Cardiovascular Polypills Flounder under FDA Regulations

Article

Fixed-dose combination (FDC) products may be grossly underavailable for cardiovascular conditions.

Fixed-dose combination (FDC) products may be grossly underavailable for cardiovascular conditions.

Although solid clinical evidence supports the safety and effectiveness of multiple single-agent drugs to treat chronic diseases such as cardiovascular disease (CVD), diabetes, and hypertension, the real-world efficacy of these regimens is held back by their complexity— a key factor in poor medication adherence and health outcomes.

Combining several medications into 1 polypill can overcome these obstacles. However, strict regulatory hurdles have had a chilling effect on the availability of these adherence-promoting medications.

For instance, to patent a new FDC, manufacturers often must conduct and submit phase 3 studies for FDA approval. In addition, the FDC manufacturing process commonly involves challenges that require specialized expertise. This considerable time, effort, and risk result in a mere 3 years of FDA-imposed market exclusivity for the patent holder.

Recently, the FDA sought to incentivize FDC production by expanding this period of exclusivity to 5 years. However, an important limitation of this exclusivity agreement is the provision that at least 1 medication in the combination must be a new molecular entity.

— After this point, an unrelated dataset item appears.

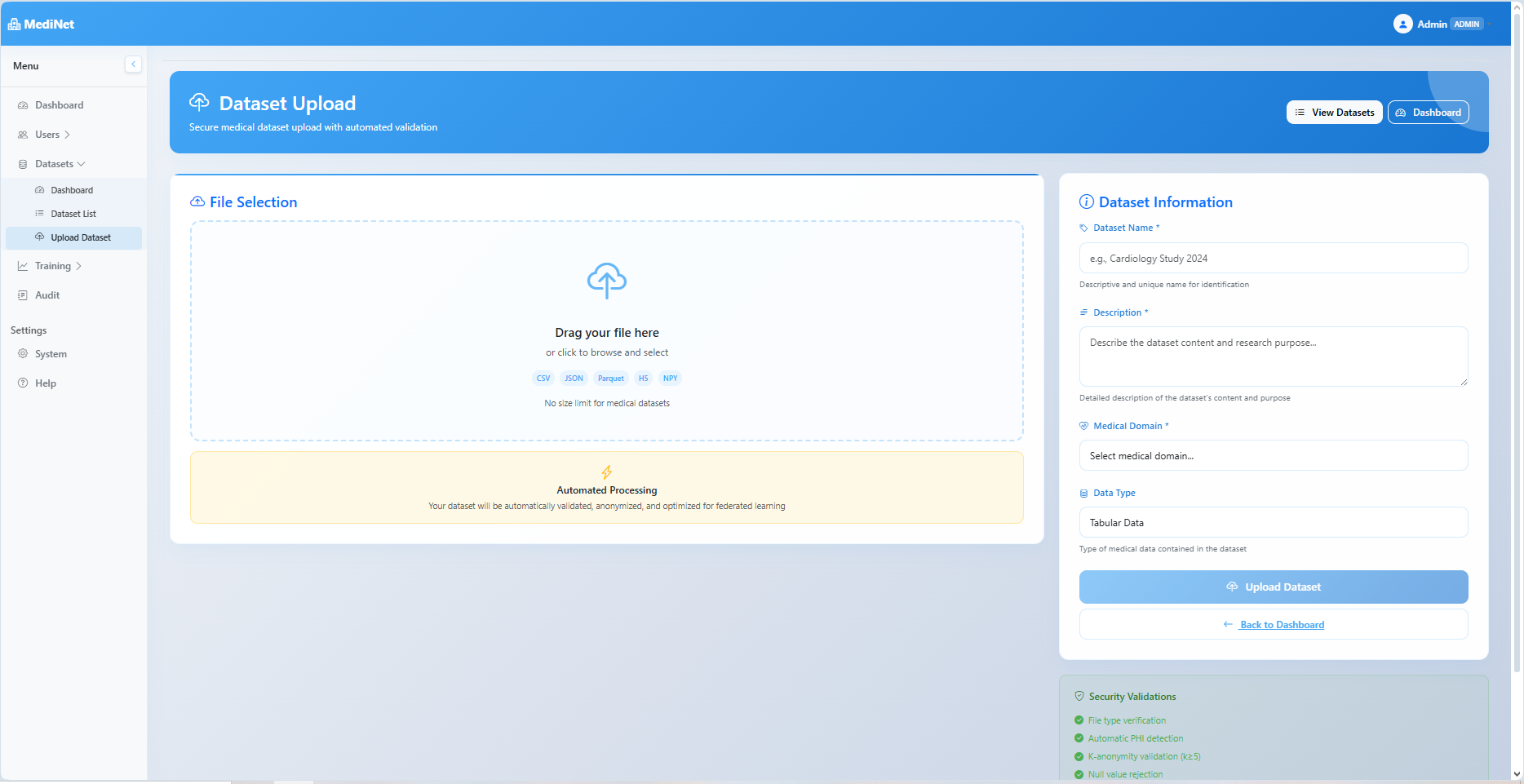Viewport: 1524px width, 784px height.
Task: Click the MediNet logo icon
Action: 14,23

Under current regulations, many of the most commonly used medications will never become available as FDCs, including the 3 most popular medications for CVD:

· Lisinopril/simvastatin

· Lisinopril/metformin

· Metformin/simvastatin

Additionally, none of the 3 most commonly paired medication classes are available as FDCs:

· Angiotensin-converting enzyme inhibitors/statins

· Beta-blockers/statins

· Biguanides/statins

Unlike HIV/AIDS drug therapy, which is dominated by FDCs, CVD care has been plagued by medication nonadherence and therapeutic complexity exacerbated by the lack of FDCs. Results from a recent study reveal an important yet unrealized opportunity for greater availability of FDCs for CVD.

Using medical and pharmacy insurance claims data from a national commercial insurer, researchers identified patients who in 2012 filled prescriptions for multiple single-agent drugs to treat diabetes, dyslipidemia, and hypertension, or FDCs containing these products.

Of a total of 848,082 patients, two-thirds (67%) filled at least 1 FDC prescription in 2012. Among the 20 most frequently filled pairs of single-agent medications, however, only 3 (lisinopril/hydrochlorothiazide, amlodipine/atorvastatin, and glipizide/metformin) were available commercially as FDCs. Importantly, all 3 of these medications were available in generic forms.

Analyzing the medications more broadly by combinations of drug classes, only 9 of the 20 most frequently paired classes were available commercially as FDCs.

“Utilization of drug combinations to treat cardiovascular conditions does not correspond well with availability of FDCs containing these agents,” the authors concluded. “A concerted set of strategies should be implemented to streamline the development of useful combination products, including expedited approval pathways and increased investment in formulation studies.”

The significance of cardiovascular FDCs was formerly stressed in the global Fixed-dose Combination Drug for Secondary Cardiovascular Prevention (FOCUS).

In that study, researchers randomized patients to receive simvastatin, ramipril, and aspirin in either a polypill or 3 separate dosage forms. The investigators then assessed medication adherence and cardiovascular outcomes over more than 3 years of follow-up.

Compared with the 3 medications administered separately, the FDC significantly improved adherence and subsequently led to fewer cardiac events. After 42 months, cardiac events occurred in 43% of patients receiving 3 medications, compared with 26% of those taking the FDC.

As lead FOCUS study author Valentin Fuster, MD, noted, “Rather than thinking of a polypill as a trivial intervention, it is important to recognize that the polypill is of critical importance.”

References

1. Wang B, Choudhry NK, Gagne JJ, Landon J, Kesselheim AS. Availability and utilization of cardiovascular fixed-dose combination drugs in the United States. Am Heart J. 2015;169(3):379-386.e1.

2. Castellano JM, Sanz G, Peñalvo JL, et al. A polypill strategy to improve adherence: results from FOCUS (Fixed-dose Combination Drug for Secondary Cardiovascular Prevention) Project. J Am Coll Cardiol. 2014.